• [Given passage]:
Now I want you to follow very, very closely the implications of such a fact. The life that was in Him by the Spirit of God - that Divine life which is never separate nor divorced from the Divine Person, and of which we do not speak as something in itself, recognizing the link, the bond, the oneness between the life and the Person - this life by the Spirit energized every part of His being.

The Mind, Heart, and Will Energized by Divine Life

It energized His mind. Do you wonder at the mind of Christ? It is something to be wondered at. Well might they say, "Whence hath this man these words?" See His ability to go further than the wisest, and the most witty of His opponents! When having had their conferences, and arranged their plan of attack, these muster their resources, and wit, and cunning, and ingenuity to lead Him into a trap, knowing it all, He can calmly look on without so much as a moment's concern. Are you going to put that down to Deity? Christ is very God, it is true, but in the days of His flesh He is seen living as a dependent Man, and not acting directly as God. All this superior wisdom, this ascendency of mind in the realm of knowledge and of understanding, of interpretation, of insight, of discernment, of perception, of answer is the fruit of a mind energized by Divine life, by the Spirit of life. And the same Spirit of life, that same life by the Spirit, can take the most ignorant, illiterate man and cause wisdom to be found in him such as all the wise men cannot gainsay or resist. Men beheld the Apostles that they were ignorant and unlearned, or artless, men, but they could not question the reality of the wisdom by which they spake. And what are we to say of this? It is the Spirit of life, life by the Spirit, energizing the mind beyond the natural ability. This, then, was a secret resource of the Lord Jesus as Man. He possessed a life which others did not possess.

For His heart the same thing held good. What accounts for His infinite long-suffering, His amazing tenderness, His unspeakable compassion? How is His sympathy to be explained? Surely if ever human patience could be exhausted those disciples were capable of exhausting it. Surely had all been merely on a natural level of things, at the end of more than three years of patient effort, patient forbearance, instruction, helpfulness, application and devotion to them, when every one of them broke down so ignominiously, and denied Him, belying all that He had said, there would have been a repudiation of them with strong feeling: You are hopeless men! I give you up! But not so with Christ: "Having loved His own which were in the world he loved them unto the end," or unto the uttermost. In every realm, save the realm of positive, deliberate, prejudiced resistance of Himself in what he represented, He showed the most infinite kindness and patience, but where that resistance was met with there was revealed in Him the wrath of God, the wrath of the Lamb.

• [Data under study]:
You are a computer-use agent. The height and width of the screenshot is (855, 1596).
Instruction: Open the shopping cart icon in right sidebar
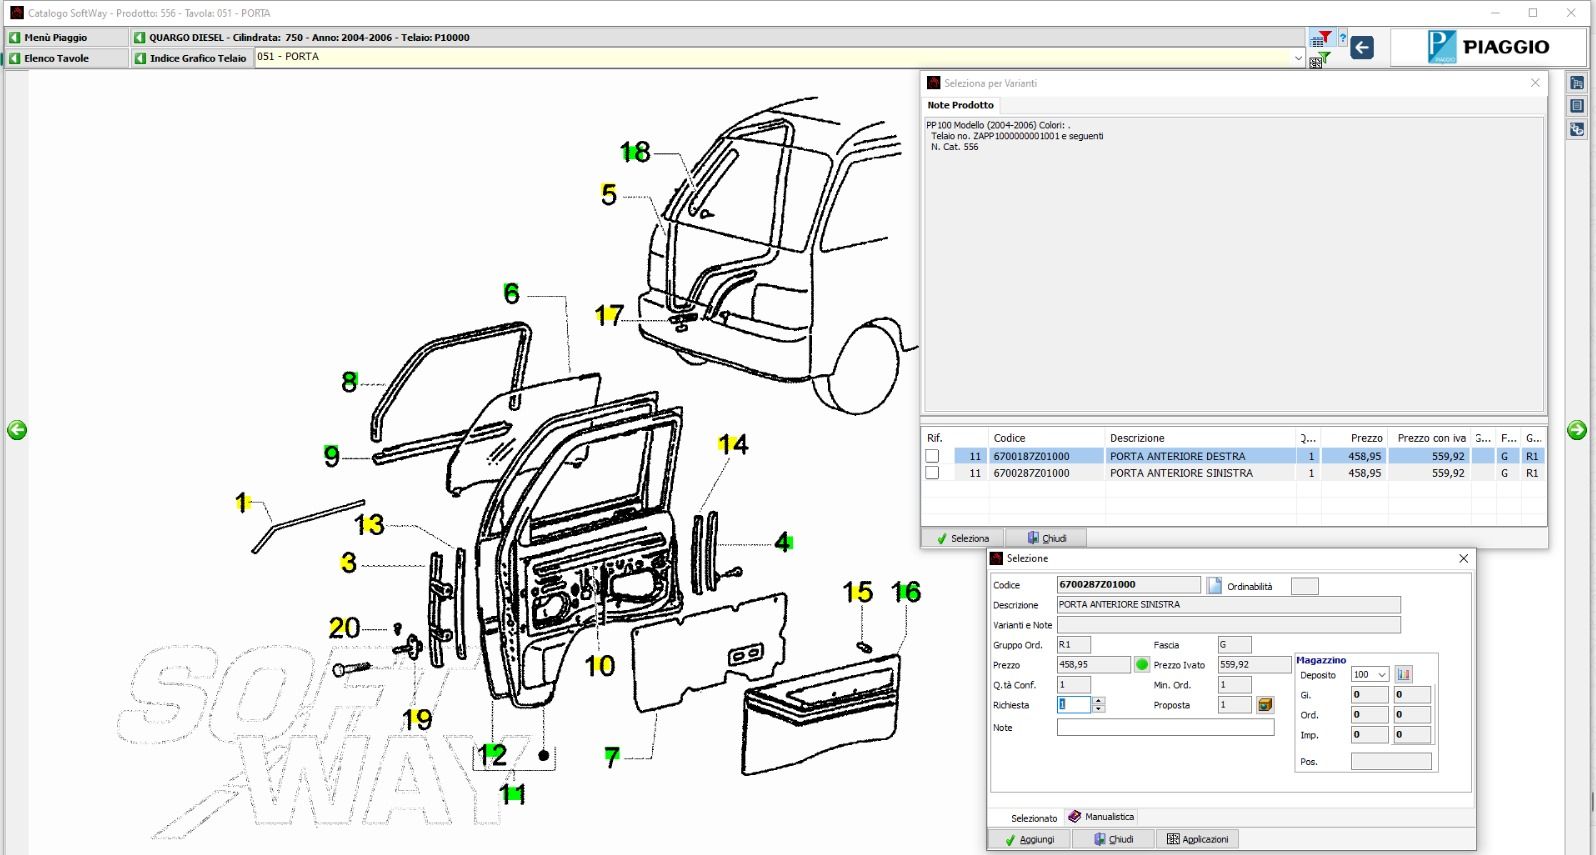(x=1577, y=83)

--

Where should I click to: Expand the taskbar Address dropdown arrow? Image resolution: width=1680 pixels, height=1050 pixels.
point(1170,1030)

==

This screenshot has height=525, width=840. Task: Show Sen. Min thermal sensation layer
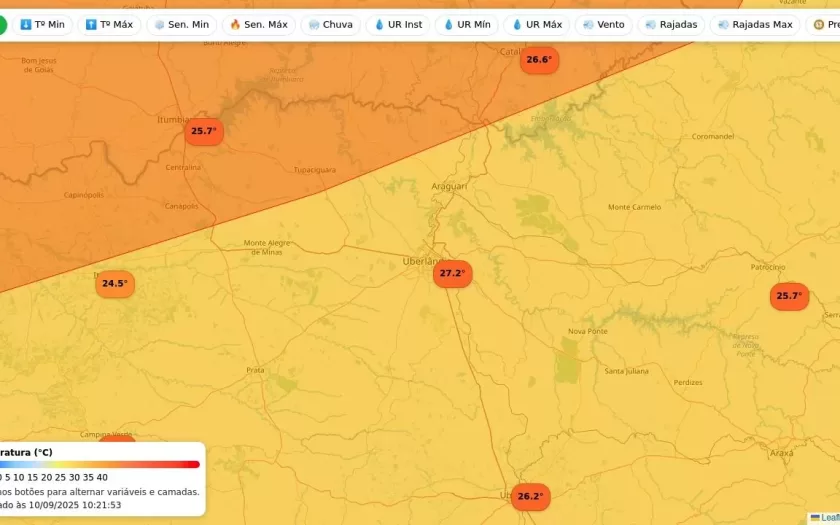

• [Task instructions]:
1 > Answer these from the passage on divine life:
(a) What question does the passage say they might well ask about Christ?
(b) In what words does the passage describe how men beheld the Apostles?
(c) What was revealed in Him where deliberate, prejudiced resistance of Himself was met?
2 > Quote the passage on divine life word for word. Begin at the words "Now I want you" and stop after "of His being.".

• [Answers given]:
1 >
(a) "Whence hath this man these words?"
(b) They were ignorant and unlearned, or artless, men.
(c) The wrath of God, the wrath of the Lamb.

2 >
Now I want you to follow very, very closely the implications of such a fact. The life that was in Him by the Spirit of God - that Divine life which is never separate nor divorced from the Divine Person, and of which we do not speak as something in itself, recognizing the link, the bond, the oneness between the life and the Person - this life by the Spirit energized every part of His being.